# Problem:
Copy the records below line for line, changing nothing.
=== The data ===
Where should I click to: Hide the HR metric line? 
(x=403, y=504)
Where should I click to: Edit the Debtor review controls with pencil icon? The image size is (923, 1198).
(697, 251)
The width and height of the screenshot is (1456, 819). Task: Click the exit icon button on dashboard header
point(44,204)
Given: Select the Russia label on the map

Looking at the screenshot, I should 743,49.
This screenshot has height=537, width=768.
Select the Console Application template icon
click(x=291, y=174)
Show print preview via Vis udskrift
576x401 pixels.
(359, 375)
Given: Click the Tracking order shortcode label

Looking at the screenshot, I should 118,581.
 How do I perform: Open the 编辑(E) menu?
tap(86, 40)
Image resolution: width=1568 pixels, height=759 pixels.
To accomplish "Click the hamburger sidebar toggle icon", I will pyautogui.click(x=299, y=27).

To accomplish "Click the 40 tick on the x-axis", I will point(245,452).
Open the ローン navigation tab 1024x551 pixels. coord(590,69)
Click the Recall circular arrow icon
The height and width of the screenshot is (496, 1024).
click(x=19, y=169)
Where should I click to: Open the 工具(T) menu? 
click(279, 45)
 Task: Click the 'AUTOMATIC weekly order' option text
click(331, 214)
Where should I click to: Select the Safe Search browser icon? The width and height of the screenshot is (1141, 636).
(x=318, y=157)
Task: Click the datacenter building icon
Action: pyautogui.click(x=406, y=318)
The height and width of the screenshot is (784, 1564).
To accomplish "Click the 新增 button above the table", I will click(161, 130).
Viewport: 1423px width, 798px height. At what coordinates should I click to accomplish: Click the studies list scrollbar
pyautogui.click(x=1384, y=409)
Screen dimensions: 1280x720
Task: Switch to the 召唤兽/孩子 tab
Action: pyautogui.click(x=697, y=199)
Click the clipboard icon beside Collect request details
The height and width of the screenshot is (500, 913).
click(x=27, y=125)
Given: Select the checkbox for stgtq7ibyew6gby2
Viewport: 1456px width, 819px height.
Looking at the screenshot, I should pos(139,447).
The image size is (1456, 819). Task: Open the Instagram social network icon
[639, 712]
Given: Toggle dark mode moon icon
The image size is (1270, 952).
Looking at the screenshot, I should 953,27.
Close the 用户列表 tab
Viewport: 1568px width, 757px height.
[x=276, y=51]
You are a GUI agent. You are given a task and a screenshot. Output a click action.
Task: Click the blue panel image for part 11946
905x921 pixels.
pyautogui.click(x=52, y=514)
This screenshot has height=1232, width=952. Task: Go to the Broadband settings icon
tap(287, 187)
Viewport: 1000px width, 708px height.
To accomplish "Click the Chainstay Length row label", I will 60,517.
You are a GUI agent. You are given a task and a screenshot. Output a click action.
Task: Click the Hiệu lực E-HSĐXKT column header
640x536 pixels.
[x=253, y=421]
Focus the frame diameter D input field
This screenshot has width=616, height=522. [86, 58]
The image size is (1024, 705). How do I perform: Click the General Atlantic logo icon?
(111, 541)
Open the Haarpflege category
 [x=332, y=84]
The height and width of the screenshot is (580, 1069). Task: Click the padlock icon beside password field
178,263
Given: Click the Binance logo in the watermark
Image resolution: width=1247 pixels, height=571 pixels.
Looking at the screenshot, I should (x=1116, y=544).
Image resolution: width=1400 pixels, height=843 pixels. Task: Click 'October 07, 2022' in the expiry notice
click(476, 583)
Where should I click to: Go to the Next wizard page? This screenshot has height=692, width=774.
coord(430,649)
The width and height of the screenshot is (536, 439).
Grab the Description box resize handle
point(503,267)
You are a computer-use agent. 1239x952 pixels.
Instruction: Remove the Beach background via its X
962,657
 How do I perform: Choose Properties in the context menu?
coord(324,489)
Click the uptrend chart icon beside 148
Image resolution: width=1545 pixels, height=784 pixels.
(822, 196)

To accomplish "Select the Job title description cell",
===
# Complete response:
Where should I click to: Hide the HR metric line? 
(x=403, y=504)
Where should I click to: Edit the Debtor review controls with pencil icon? The image size is (923, 1198).
(697, 251)
The width and height of the screenshot is (1456, 819). Task: Click the exit icon button on dashboard header
point(44,204)
Given: Select the Russia label on the map

Looking at the screenshot, I should 743,49.
This screenshot has height=537, width=768.
Select the Console Application template icon
click(x=291, y=174)
Show print preview via Vis udskrift
576x401 pixels.
(359, 375)
Given: Click the Tracking order shortcode label

Looking at the screenshot, I should 118,581.
 How do I perform: Open the 编辑(E) menu?
tap(86, 40)
Image resolution: width=1568 pixels, height=759 pixels.
To accomplish "Click the hamburger sidebar toggle icon", I will pyautogui.click(x=299, y=27).

To accomplish "Click the 40 tick on the x-axis", I will point(245,452).
Open the ローン navigation tab 1024x551 pixels. coord(590,69)
Click the Recall circular arrow icon
The height and width of the screenshot is (496, 1024).
click(x=19, y=169)
Where should I click to: Open the 工具(T) menu? 
click(279, 45)
 Task: Click the 'AUTOMATIC weekly order' option text
click(331, 214)
Where should I click to: Select the Safe Search browser icon? The width and height of the screenshot is (1141, 636).
(x=318, y=157)
Task: Click the datacenter building icon
Action: pyautogui.click(x=406, y=318)
The height and width of the screenshot is (784, 1564).
To accomplish "Click the 新增 button above the table", I will click(161, 130).
Viewport: 1423px width, 798px height. At what coordinates should I click to accomplish: Click the studies list scrollbar
pyautogui.click(x=1384, y=409)
Screen dimensions: 1280x720
Task: Switch to the 召唤兽/孩子 tab
Action: pyautogui.click(x=697, y=199)
Click the clipboard icon beside Collect request details
The height and width of the screenshot is (500, 913).
click(x=27, y=125)
Given: Select the checkbox for stgtq7ibyew6gby2
Viewport: 1456px width, 819px height.
Looking at the screenshot, I should pos(139,447).
The image size is (1456, 819). Task: Open the Instagram social network icon
[639, 712]
Given: Toggle dark mode moon icon
The image size is (1270, 952).
Looking at the screenshot, I should 953,27.
Close the 用户列表 tab
Viewport: 1568px width, 757px height.
[x=276, y=51]
You are a GUI agent. You are given a task and a screenshot. Output a click action.
Task: Click the blue panel image for part 11946
905x921 pixels.
pyautogui.click(x=52, y=514)
This screenshot has height=1232, width=952. Task: Go to the Broadband settings icon
tap(287, 187)
Viewport: 1000px width, 708px height.
To accomplish "Click the Chainstay Length row label", I will 60,517.
You are a GUI agent. You are given a task and a screenshot. Output a click action.
Task: Click the Hiệu lực E-HSĐXKT column header
640x536 pixels.
[x=253, y=421]
Focus the frame diameter D input field
This screenshot has width=616, height=522. [86, 58]
The image size is (1024, 705). How do I perform: Click the General Atlantic logo icon?
(111, 541)
Open the Haarpflege category
 [x=332, y=84]
The height and width of the screenshot is (580, 1069). Task: Click the padlock icon beside password field
178,263
Given: Click the Binance logo in the watermark
Image resolution: width=1247 pixels, height=571 pixels.
Looking at the screenshot, I should (x=1116, y=544).
Image resolution: width=1400 pixels, height=843 pixels. Task: Click 'October 07, 2022' in the expiry notice
click(476, 583)
Where should I click to: Go to the Next wizard page? This screenshot has height=692, width=774.
coord(430,649)
The width and height of the screenshot is (536, 439).
Grab the Description box resize handle
point(503,267)
You are a computer-use agent. 1239x952 pixels.
Instruction: Remove the Beach background via its X
962,657
 How do I perform: Choose Properties in the context menu?
coord(324,489)
Click the uptrend chart icon beside 148
Image resolution: width=1545 pixels, height=784 pixels.
(822, 196)

To accomplish "Select the Job title description cell",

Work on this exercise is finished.